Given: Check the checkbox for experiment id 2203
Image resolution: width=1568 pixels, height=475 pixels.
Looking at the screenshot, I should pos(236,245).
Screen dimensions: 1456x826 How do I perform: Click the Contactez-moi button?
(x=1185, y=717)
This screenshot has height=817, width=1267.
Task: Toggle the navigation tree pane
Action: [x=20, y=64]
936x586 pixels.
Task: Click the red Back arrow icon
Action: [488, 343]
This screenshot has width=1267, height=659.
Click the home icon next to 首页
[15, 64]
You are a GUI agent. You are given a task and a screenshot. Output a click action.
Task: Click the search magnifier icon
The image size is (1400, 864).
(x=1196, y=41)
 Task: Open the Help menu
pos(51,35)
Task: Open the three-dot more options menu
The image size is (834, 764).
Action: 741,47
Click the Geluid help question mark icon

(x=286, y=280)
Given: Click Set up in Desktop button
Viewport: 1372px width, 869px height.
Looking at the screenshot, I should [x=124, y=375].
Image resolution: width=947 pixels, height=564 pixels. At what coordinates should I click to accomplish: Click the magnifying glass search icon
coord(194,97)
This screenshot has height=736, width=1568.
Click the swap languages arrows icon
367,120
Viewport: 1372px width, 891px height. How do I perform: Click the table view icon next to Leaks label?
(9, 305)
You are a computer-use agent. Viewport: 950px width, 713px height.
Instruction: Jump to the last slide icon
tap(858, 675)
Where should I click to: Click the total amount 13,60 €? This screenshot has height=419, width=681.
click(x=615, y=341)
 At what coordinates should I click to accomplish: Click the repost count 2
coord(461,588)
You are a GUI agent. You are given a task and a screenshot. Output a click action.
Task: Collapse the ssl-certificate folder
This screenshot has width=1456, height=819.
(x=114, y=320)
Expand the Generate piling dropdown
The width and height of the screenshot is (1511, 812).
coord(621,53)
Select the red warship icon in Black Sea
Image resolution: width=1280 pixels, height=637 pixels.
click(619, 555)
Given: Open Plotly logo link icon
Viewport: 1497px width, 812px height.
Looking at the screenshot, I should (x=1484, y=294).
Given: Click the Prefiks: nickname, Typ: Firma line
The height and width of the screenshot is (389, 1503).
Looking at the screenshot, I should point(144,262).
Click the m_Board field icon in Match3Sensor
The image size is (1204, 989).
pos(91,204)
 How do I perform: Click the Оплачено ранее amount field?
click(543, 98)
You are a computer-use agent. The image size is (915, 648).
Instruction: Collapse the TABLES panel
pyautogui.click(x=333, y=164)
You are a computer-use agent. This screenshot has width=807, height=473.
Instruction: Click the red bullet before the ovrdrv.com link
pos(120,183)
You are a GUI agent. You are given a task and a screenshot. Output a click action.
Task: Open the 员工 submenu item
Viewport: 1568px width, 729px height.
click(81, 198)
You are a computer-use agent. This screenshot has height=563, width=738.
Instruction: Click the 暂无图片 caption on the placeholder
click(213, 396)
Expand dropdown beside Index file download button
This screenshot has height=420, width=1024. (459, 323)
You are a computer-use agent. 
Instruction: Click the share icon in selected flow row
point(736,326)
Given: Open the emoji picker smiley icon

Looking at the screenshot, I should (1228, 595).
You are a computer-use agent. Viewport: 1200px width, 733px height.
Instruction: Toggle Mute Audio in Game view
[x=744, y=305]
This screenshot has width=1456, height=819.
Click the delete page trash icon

++++++++++++++++++++

• **Aim**
Recast as a numbered list the lines from the one containing "Given: Click the" up to and including the one containing "click(543, 98)", omitting any blank lines.

• **Finished answer**
1. Given: Click the Prefiks: nickname, Typ: Firma line
2. The height and width of the screenshot is (389, 1503).
3. Looking at the screenshot, I should point(144,262).
4. Click the m_Board field icon in Match3Sensor
5. The image size is (1204, 989).
6. pos(91,204)
7.  How do I perform: Click the Оплачено ранее amount field?
8. click(543, 98)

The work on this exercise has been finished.